In November 2004, the Voluntary Sector Partnership Council recommended the establishment of a working group to look at increasing the number of accessible venues in Wales. In January 2005, I established the accessible venues programme for Wales working group. I am pleased to say that we were able to use the experience and expertise of representatives from the Disability Rights Commission, Disability Wales, the JMU Access Partnership and the Wales Council for the Blind, all of whom have given up their time to help take this forward.
The project that they worked on aims to promote good practice among organisations that organise public events. It is vital that the Welsh Assembly Government and its partners throughout the public sector in Wales take the lead and act as an exemplar to ensure that, wherever possible, we use accessible venues for all public meetings and events. This means that we want to use venues that are not only accessible, but which empower disabled people, giving them a sense of independence and fulfilment. For example, a building that is designed to allow able bodied and disabled people to use the same entrance is much more inviting and acceptable to a disabled person. The group members have adopted this type of thinking throughout the development of the guidance. As such, their work is intended to build on the DDA legislation and ultimately increase the number of accessible venues in Wales.
As part of this process, I am pleased to announce that we have developed good practice accessible venues guidance which will be going out for consultation today. The consultation will take place between 4 April and 13 June 2006. During this time, we will aim to capture the views of as many interested parties as possible from a wide cross-section of society, including disability-related voluntary sector organisations, National Assembly for Wales subject committees, other public bodies and private enterprise. Their feedback will be used to improve the guidance and to ensure that it is as effective as possible.
The guidance should be used as a tool by venue providers for assessing how best to meet the needs of disabled people and for providing a service that goes beyond the current legal minimum requirements set out in Part M of the building regulations. The guidance includes several key features, such as a minimum, good and best practice grading system to inform venue providers of the actions that they need to take in order to offer an exemplar service to disabled people. It also incorporates web-based links to more technical literature, particularly in respect of the Part M building regulations.
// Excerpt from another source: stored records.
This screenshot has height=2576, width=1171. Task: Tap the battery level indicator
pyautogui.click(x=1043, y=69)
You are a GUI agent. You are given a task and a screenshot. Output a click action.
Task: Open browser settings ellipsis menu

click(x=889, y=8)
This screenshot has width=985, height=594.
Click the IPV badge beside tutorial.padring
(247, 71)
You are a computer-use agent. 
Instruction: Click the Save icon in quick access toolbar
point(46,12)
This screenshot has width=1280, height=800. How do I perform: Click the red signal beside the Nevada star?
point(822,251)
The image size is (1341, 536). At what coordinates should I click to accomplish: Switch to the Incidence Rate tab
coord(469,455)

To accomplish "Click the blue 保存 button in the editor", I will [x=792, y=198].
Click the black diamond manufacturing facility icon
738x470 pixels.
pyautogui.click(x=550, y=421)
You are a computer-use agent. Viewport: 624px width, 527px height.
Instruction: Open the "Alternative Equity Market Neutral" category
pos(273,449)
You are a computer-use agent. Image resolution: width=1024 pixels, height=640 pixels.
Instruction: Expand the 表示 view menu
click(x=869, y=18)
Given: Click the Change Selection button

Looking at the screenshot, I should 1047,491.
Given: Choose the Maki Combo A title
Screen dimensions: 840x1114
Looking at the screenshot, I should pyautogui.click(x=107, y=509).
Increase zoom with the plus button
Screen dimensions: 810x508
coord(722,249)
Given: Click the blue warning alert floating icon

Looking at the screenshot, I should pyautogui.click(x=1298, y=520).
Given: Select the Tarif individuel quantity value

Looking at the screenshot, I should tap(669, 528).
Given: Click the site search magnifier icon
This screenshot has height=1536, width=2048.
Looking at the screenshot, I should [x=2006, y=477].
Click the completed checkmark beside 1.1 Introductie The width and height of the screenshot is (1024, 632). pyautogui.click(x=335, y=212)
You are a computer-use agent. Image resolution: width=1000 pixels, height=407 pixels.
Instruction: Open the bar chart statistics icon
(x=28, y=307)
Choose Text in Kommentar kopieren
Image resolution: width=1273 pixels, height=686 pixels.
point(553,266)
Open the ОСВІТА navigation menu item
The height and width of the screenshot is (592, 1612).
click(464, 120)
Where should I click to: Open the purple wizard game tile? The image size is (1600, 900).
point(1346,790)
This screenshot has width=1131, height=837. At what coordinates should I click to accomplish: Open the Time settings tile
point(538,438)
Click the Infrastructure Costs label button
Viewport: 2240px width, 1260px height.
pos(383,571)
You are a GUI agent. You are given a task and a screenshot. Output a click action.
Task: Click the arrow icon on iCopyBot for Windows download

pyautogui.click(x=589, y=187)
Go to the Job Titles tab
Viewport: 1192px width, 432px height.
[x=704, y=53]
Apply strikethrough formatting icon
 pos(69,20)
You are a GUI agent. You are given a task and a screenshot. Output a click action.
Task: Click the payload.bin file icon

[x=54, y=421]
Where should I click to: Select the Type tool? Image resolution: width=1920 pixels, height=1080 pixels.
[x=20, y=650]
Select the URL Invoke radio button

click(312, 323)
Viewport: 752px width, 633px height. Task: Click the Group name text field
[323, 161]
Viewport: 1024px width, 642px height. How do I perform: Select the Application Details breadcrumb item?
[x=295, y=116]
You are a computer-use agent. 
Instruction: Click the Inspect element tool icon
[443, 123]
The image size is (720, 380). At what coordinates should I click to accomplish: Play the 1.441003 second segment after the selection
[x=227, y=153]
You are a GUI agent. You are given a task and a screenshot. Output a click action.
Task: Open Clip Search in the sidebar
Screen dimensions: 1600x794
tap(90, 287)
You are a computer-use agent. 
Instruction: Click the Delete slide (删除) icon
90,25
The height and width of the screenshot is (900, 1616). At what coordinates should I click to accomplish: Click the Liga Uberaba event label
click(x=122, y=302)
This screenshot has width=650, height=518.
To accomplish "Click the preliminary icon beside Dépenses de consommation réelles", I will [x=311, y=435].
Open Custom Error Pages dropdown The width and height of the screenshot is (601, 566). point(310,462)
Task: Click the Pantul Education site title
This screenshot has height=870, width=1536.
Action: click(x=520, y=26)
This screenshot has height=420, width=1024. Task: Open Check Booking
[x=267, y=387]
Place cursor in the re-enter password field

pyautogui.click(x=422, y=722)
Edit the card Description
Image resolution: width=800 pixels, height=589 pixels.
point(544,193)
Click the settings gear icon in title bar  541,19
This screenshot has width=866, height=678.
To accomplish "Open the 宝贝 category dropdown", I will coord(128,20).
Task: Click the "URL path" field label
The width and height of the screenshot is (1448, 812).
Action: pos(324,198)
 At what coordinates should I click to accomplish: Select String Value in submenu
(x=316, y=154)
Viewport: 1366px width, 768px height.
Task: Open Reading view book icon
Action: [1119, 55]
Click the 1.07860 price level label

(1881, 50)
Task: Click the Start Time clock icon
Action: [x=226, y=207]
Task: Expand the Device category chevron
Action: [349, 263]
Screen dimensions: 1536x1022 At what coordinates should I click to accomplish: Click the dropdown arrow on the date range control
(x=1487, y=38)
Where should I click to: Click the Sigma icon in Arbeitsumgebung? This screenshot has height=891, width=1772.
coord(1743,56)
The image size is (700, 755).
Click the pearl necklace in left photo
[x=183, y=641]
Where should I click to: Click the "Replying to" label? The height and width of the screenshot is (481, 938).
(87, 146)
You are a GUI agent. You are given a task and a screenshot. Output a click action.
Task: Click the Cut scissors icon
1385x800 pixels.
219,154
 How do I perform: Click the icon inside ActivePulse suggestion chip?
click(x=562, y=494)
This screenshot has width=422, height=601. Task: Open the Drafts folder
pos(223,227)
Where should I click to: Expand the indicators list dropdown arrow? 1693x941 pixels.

As the guidance says, in 2002, the Welsh Assembly Government adopted the social model of disability as the foundation for all its work on disability. The model sets the problems faced by disabled people in their social context. It suggests that it is not disabled people who are a problem because they are different, but that it is society’s failure to accommodate that difference which amounts to discrimination. This guidance will contribute towards the Assembly Government’s vision of creating a more inclusive society in Wales. I will formally launch the guidance in July of this year at two events in south and north Wales.